• _Problem to solve_
Your answer must be the records below, printed exactly.

============================================================

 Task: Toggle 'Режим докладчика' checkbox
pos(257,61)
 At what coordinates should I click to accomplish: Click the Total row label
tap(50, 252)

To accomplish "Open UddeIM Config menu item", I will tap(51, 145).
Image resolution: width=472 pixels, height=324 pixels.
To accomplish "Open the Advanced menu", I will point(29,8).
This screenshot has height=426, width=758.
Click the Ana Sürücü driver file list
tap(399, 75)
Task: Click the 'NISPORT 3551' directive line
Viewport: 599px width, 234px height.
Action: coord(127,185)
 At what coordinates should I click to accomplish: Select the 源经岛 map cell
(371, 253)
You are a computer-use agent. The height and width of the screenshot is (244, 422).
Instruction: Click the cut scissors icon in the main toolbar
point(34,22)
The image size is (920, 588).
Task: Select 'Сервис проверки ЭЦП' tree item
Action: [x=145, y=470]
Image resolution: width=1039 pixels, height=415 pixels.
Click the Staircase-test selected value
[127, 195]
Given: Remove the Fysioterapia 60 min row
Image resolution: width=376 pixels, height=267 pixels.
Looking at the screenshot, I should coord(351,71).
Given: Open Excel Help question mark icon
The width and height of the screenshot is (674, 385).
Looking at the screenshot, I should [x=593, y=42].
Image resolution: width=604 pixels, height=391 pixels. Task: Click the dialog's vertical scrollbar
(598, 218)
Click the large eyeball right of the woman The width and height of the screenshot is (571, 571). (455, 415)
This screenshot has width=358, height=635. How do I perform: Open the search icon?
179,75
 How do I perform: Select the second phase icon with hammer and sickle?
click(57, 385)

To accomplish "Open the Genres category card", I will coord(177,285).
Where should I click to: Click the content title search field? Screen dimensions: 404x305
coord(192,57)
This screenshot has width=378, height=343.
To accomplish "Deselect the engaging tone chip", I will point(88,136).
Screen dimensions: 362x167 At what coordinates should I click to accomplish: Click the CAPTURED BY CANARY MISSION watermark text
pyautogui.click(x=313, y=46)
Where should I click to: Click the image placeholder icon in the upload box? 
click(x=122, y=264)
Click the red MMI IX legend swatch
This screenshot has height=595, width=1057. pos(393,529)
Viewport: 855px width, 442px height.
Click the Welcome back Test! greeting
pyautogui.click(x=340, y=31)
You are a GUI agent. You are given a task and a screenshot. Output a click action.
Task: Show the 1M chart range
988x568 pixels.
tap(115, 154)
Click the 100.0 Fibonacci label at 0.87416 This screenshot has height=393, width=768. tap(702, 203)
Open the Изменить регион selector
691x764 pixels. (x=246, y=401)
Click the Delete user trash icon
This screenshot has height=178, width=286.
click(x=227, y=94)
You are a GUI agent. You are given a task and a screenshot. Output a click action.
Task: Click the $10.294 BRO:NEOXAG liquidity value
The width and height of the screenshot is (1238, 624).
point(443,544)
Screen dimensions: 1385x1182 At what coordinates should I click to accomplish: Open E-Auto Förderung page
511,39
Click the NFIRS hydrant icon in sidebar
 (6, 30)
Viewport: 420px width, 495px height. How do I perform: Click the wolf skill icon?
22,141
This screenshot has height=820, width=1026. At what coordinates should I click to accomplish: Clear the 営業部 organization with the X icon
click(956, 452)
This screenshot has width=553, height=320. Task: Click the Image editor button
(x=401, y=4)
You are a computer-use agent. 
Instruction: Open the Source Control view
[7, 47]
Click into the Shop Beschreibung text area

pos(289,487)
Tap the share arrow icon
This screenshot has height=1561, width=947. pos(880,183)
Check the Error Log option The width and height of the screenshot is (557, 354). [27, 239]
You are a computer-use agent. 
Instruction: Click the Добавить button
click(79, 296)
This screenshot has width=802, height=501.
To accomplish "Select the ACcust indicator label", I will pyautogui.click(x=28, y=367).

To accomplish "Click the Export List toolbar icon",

============================================================

• _Solution to the problem_
 Task: Toggle 'Режим докладчика' checkbox
pos(257,61)
 At what coordinates should I click to accomplish: Click the Total row label
tap(50, 252)

To accomplish "Open UddeIM Config menu item", I will tap(51, 145).
Image resolution: width=472 pixels, height=324 pixels.
To accomplish "Open the Advanced menu", I will point(29,8).
This screenshot has height=426, width=758.
Click the Ana Sürücü driver file list
tap(399, 75)
Task: Click the 'NISPORT 3551' directive line
Viewport: 599px width, 234px height.
Action: coord(127,185)
 At what coordinates should I click to accomplish: Select the 源经岛 map cell
(371, 253)
You are a computer-use agent. The height and width of the screenshot is (244, 422).
Instruction: Click the cut scissors icon in the main toolbar
point(34,22)
The image size is (920, 588).
Task: Select 'Сервис проверки ЭЦП' tree item
Action: [x=145, y=470]
Image resolution: width=1039 pixels, height=415 pixels.
Click the Staircase-test selected value
[127, 195]
Given: Remove the Fysioterapia 60 min row
Image resolution: width=376 pixels, height=267 pixels.
Looking at the screenshot, I should coord(351,71).
Given: Open Excel Help question mark icon
The width and height of the screenshot is (674, 385).
Looking at the screenshot, I should [x=593, y=42].
Image resolution: width=604 pixels, height=391 pixels. Task: Click the dialog's vertical scrollbar
(598, 218)
Click the large eyeball right of the woman The width and height of the screenshot is (571, 571). (455, 415)
This screenshot has width=358, height=635. How do I perform: Open the search icon?
179,75
 How do I perform: Select the second phase icon with hammer and sickle?
click(57, 385)

To accomplish "Open the Genres category card", I will coord(177,285).
Where should I click to: Click the content title search field? Screen dimensions: 404x305
coord(192,57)
This screenshot has width=378, height=343.
To accomplish "Deselect the engaging tone chip", I will point(88,136).
Screen dimensions: 362x167 At what coordinates should I click to accomplish: Click the CAPTURED BY CANARY MISSION watermark text
pyautogui.click(x=313, y=46)
Where should I click to: Click the image placeholder icon in the upload box? 
click(x=122, y=264)
Click the red MMI IX legend swatch
This screenshot has height=595, width=1057. pos(393,529)
Viewport: 855px width, 442px height.
Click the Welcome back Test! greeting
pyautogui.click(x=340, y=31)
You are a GUI agent. You are given a task and a screenshot. Output a click action.
Task: Show the 1M chart range
988x568 pixels.
tap(115, 154)
Click the 100.0 Fibonacci label at 0.87416 This screenshot has height=393, width=768. tap(702, 203)
Open the Изменить регион selector
691x764 pixels. (x=246, y=401)
Click the Delete user trash icon
This screenshot has height=178, width=286.
click(x=227, y=94)
You are a GUI agent. You are given a task and a screenshot. Output a click action.
Task: Click the $10.294 BRO:NEOXAG liquidity value
The width and height of the screenshot is (1238, 624).
point(443,544)
Screen dimensions: 1385x1182 At what coordinates should I click to accomplish: Open E-Auto Förderung page
511,39
Click the NFIRS hydrant icon in sidebar
 (6, 30)
Viewport: 420px width, 495px height. How do I perform: Click the wolf skill icon?
22,141
This screenshot has height=820, width=1026. At what coordinates should I click to accomplish: Clear the 営業部 organization with the X icon
click(956, 452)
This screenshot has width=553, height=320. Task: Click the Image editor button
(x=401, y=4)
You are a computer-use agent. 
Instruction: Open the Source Control view
[7, 47]
Click into the Shop Beschreibung text area

pos(289,487)
Tap the share arrow icon
This screenshot has height=1561, width=947. pos(880,183)
Check the Error Log option The width and height of the screenshot is (557, 354). [27, 239]
You are a computer-use agent. 
Instruction: Click the Добавить button
click(79, 296)
This screenshot has width=802, height=501.
To accomplish "Select the ACcust indicator label", I will pyautogui.click(x=28, y=367).

To accomplish "Click the Export List toolbar icon",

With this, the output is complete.